Excerpt to read:

■ ■ ■

Your purpose in this section is 

- **Type out** the code examples from the chapter (do not copy and paste)
- **Run** them
- **Check** to **make sure** you are getting the same results as what is contained in the chapter

---




## Computation on Arrays: Broadcasting

[Chapter/Section link](https://nbviewer.jupyter.org/urls/bitbucket.org/dogwynn/pythondatasciencehandbook/raw/master/notebooks/02.05-Computation-on-arrays-broadcasting.ipynb)

### Introducing Broadcasting

In [None]:
import numpy as np

In [None]:
a = np.array([0, 1, 2])
b = np.array([5, 5, 5])
a + b

In [None]:
a + 5

In [None]:
M = np.ones((3, 3))
M

In [None]:
M + a

In [None]:
a = np.arange(3)
b = np.arange(3)[:, np.newaxis]

print(a)
print(b)

In [None]:
a + b

### Rules of Broadcasting

#### Broadcasting example 1

In [None]:
M = np.ones((2, 3))
a = np.arange(3)

In [None]:
M + a

#### Broadcasting example 2

In [None]:
a = np.arange(3).reshape((3, 1))
b = np.arange(3)

In [None]:
a + b

#### Broadcasting example 3

In [None]:
M = np.ones((3, 2))
a = np.arange(3)

In [None]:
M + a

In [None]:
a[:, np.newaxis].shape

In [None]:
M + a[:, np.newaxis]

In [None]:
np.logaddexp(M, a[:, np.newaxis])

### Broadcasting in Practice

#### Centering an array

In [None]:
X = np.random.random((10, 3))

In [None]:
Xmean = X.mean(0)
Xmean

In [None]:
Xmean = X.mean(0)
Xmean

In [None]:
X_centered.mean(0)

#### Plotting a two-dimensional function

In [None]:
# x and y have 50 steps from 0 to 5
x = np.linspace(0, 5, 50)
y = np.linspace(0, 5, 50)[:, np.newaxis]

z = np.sin(x) ** 10 + np.cos(10 + y * x) * np.cos(x)

In [None]:
%matplotlib inline
import matplotlib.pyplot as plt

In [None]:
plt.imshow(z, origin='lower', extent=[0, 5, 0, 5],
           cmap='viridis')
plt.colorbar();

## Comparisons, Masks, and Boolean Logic

[Chapter/section link](https://nbviewer.jupyter.org/urls/bitbucket.org/dogwynn/pythondatasciencehandbook/raw/master/notebooks/02.06-Boolean-Arrays-and-Masks.ipynb)

### Example: Counting Rainy Days

In [1]:
def array_from_url(url, column):
    import pandas as pd
    import numpy as np
    data = pd.read_csv(url)

■ ■ ■

Records supplied:
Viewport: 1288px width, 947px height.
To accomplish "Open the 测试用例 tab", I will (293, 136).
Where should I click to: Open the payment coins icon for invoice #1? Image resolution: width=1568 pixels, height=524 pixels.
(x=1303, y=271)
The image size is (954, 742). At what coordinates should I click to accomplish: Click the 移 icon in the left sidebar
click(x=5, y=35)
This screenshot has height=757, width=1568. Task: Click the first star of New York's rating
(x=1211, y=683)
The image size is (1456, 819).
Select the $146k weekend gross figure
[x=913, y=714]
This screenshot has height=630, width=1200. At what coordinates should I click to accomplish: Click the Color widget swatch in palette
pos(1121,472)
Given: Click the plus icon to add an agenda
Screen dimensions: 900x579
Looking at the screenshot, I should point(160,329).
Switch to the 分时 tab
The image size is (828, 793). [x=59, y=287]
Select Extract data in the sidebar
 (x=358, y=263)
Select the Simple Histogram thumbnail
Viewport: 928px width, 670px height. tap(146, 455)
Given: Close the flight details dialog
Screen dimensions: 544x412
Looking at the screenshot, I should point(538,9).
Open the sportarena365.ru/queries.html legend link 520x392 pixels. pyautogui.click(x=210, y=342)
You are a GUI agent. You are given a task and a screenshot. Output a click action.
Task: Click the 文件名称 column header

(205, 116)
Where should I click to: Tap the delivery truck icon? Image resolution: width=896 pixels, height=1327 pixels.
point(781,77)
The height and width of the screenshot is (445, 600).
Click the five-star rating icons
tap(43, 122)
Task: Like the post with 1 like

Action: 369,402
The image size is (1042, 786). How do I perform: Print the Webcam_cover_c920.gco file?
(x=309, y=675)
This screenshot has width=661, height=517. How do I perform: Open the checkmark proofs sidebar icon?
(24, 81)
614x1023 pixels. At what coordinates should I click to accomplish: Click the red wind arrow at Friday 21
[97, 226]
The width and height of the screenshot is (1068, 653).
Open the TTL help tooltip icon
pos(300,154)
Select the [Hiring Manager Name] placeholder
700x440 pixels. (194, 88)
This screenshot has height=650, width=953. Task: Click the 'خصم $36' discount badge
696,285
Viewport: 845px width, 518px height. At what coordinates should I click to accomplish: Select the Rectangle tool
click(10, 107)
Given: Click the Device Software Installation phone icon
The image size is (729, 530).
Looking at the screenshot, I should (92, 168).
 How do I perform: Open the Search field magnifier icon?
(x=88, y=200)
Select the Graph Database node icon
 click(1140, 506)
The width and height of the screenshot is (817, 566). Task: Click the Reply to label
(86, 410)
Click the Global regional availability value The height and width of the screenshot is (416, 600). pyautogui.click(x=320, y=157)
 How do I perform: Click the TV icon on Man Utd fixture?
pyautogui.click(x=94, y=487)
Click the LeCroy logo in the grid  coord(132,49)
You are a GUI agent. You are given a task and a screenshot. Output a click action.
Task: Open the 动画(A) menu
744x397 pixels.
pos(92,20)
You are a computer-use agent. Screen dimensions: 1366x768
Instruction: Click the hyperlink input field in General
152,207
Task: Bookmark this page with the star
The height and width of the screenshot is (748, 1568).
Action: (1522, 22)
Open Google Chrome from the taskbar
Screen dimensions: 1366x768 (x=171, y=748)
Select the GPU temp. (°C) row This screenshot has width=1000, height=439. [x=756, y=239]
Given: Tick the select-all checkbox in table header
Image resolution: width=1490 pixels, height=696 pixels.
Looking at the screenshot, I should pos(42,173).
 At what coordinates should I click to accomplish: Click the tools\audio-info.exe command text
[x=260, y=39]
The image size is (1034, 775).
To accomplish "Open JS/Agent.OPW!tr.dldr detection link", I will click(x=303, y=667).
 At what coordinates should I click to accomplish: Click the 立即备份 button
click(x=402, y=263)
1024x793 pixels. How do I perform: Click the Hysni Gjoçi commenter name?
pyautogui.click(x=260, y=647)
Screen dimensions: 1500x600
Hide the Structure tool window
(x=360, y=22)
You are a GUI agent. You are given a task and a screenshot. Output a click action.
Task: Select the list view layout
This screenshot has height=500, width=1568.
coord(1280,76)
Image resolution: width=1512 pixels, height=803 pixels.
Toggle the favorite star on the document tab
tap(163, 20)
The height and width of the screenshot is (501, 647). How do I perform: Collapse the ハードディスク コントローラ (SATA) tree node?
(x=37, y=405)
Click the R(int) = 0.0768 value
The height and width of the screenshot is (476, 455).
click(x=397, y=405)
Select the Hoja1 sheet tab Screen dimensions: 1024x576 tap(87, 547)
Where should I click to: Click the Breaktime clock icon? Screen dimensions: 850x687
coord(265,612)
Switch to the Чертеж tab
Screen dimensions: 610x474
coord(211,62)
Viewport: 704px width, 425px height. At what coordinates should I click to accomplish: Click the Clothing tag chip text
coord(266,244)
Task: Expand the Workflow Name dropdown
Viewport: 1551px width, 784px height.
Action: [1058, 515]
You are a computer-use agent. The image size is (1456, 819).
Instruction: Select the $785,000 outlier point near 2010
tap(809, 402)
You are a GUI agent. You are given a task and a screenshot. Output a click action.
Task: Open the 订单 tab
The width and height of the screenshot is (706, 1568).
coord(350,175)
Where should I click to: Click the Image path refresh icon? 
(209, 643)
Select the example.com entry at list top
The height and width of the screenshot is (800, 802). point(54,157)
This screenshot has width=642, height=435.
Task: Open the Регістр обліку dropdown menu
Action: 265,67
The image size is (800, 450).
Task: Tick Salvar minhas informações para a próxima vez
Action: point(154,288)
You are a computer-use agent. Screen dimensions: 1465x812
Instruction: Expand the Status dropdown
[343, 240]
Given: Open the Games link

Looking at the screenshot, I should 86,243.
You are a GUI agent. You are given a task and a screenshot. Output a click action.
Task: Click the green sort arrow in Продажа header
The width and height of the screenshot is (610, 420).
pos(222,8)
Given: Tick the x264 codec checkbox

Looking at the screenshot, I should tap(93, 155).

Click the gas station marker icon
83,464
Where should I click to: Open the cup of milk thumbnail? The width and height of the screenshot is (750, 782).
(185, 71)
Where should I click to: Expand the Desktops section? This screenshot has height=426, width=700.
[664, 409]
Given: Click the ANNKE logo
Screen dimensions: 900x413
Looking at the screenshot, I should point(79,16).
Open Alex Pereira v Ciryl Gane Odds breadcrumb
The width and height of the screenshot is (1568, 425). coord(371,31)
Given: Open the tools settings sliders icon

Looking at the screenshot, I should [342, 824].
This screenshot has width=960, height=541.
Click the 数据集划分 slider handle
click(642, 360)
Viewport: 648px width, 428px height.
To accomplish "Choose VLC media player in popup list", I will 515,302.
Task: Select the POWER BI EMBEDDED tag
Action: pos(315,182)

■ ■ ■

Required actions:
1. In one to three sentences, explain how the opening of the notebook excerpt says to work through the chapter's code and what running the code is meant to confirm.
2. Answer these questions about the notebook excerpt:
(a) What shape is passed to np.ones for M in "Broadcasting example 1"?
(b) According to the comment in "Plotting a two-dimensional function", how many steps do x and y have, and over what range?
(c) What value is given for cmap in the plt.imshow call?
The data have no connection to the notebook excerpt.

Solutions in order:
1. The code from the chapter should be typed out by hand, not copied and pasted, and then run. Running it lets you check that you get the same results as the chapter.

2.
(a) (2, 3)
(b) 50 steps, from 0 to 5
(c) 'viridis'